### EXERCISE
Could you restate the data word for word?
++++
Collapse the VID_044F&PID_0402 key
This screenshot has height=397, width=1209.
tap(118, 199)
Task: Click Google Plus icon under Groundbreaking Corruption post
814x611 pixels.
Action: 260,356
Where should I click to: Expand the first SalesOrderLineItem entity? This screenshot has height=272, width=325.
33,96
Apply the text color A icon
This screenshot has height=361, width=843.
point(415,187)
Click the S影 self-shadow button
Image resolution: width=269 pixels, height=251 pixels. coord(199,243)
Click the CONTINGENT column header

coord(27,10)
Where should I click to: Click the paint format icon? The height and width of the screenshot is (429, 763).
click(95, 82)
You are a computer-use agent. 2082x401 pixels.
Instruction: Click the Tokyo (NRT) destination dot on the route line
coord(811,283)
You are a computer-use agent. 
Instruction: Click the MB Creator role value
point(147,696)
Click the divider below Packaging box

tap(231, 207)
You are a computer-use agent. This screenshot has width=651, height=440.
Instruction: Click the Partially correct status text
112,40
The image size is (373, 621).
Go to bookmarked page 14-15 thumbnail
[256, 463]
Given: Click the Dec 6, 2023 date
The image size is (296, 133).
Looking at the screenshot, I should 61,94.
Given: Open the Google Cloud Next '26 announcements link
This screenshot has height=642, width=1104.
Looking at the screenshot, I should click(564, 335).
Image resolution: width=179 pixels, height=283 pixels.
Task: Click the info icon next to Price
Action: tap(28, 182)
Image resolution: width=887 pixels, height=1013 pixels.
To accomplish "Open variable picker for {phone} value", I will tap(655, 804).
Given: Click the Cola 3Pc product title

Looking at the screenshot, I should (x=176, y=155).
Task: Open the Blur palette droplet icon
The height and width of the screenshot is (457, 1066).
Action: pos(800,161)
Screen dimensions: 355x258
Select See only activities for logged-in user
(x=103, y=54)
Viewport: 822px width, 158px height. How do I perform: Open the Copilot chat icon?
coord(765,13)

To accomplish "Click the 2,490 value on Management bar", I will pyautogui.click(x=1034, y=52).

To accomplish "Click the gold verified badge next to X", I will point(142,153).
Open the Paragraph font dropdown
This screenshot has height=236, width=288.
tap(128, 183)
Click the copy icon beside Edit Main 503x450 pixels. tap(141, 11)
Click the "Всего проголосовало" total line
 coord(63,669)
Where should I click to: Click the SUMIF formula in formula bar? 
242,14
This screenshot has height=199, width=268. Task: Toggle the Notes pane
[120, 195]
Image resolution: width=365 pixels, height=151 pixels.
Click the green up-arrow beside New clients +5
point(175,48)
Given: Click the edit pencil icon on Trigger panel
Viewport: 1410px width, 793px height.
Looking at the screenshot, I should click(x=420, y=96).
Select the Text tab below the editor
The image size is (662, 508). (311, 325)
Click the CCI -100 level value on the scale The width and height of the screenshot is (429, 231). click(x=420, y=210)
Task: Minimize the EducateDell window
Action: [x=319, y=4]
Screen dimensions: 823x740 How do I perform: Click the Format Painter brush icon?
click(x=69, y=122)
++++
### SOLUTION TO THE PROBLEM
Collapse the VID_044F&PID_0402 key
This screenshot has height=397, width=1209.
tap(118, 199)
Task: Click Google Plus icon under Groundbreaking Corruption post
814x611 pixels.
Action: 260,356
Where should I click to: Expand the first SalesOrderLineItem entity? This screenshot has height=272, width=325.
33,96
Apply the text color A icon
This screenshot has height=361, width=843.
point(415,187)
Click the S影 self-shadow button
Image resolution: width=269 pixels, height=251 pixels. coord(199,243)
Click the CONTINGENT column header

coord(27,10)
Where should I click to: Click the paint format icon? The height and width of the screenshot is (429, 763).
click(95, 82)
You are a computer-use agent. 2082x401 pixels.
Instruction: Click the Tokyo (NRT) destination dot on the route line
coord(811,283)
You are a computer-use agent. 
Instruction: Click the MB Creator role value
point(147,696)
Click the divider below Packaging box

tap(231, 207)
You are a computer-use agent. This screenshot has width=651, height=440.
Instruction: Click the Partially correct status text
112,40
The image size is (373, 621).
Go to bookmarked page 14-15 thumbnail
[256, 463]
Given: Click the Dec 6, 2023 date
The image size is (296, 133).
Looking at the screenshot, I should 61,94.
Given: Open the Google Cloud Next '26 announcements link
This screenshot has height=642, width=1104.
Looking at the screenshot, I should click(564, 335).
Image resolution: width=179 pixels, height=283 pixels.
Task: Click the info icon next to Price
Action: tap(28, 182)
Image resolution: width=887 pixels, height=1013 pixels.
To accomplish "Open variable picker for {phone} value", I will tap(655, 804).
Given: Click the Cola 3Pc product title

Looking at the screenshot, I should (x=176, y=155).
Task: Open the Blur palette droplet icon
The height and width of the screenshot is (457, 1066).
Action: pos(800,161)
Screen dimensions: 355x258
Select See only activities for logged-in user
(x=103, y=54)
Viewport: 822px width, 158px height. How do I perform: Open the Copilot chat icon?
coord(765,13)

To accomplish "Click the 2,490 value on Management bar", I will pyautogui.click(x=1034, y=52).

To accomplish "Click the gold verified badge next to X", I will point(142,153).
Open the Paragraph font dropdown
This screenshot has height=236, width=288.
tap(128, 183)
Click the copy icon beside Edit Main 503x450 pixels. tap(141, 11)
Click the "Всего проголосовало" total line
 coord(63,669)
Where should I click to: Click the SUMIF formula in formula bar? 
242,14
This screenshot has height=199, width=268. Task: Toggle the Notes pane
[120, 195]
Image resolution: width=365 pixels, height=151 pixels.
Click the green up-arrow beside New clients +5
point(175,48)
Given: Click the edit pencil icon on Trigger panel
Viewport: 1410px width, 793px height.
Looking at the screenshot, I should click(x=420, y=96).
Select the Text tab below the editor
The image size is (662, 508). (311, 325)
Click the CCI -100 level value on the scale The width and height of the screenshot is (429, 231). click(x=420, y=210)
Task: Minimize the EducateDell window
Action: [x=319, y=4]
Screen dimensions: 823x740 How do I perform: Click the Format Painter brush icon?
click(x=69, y=122)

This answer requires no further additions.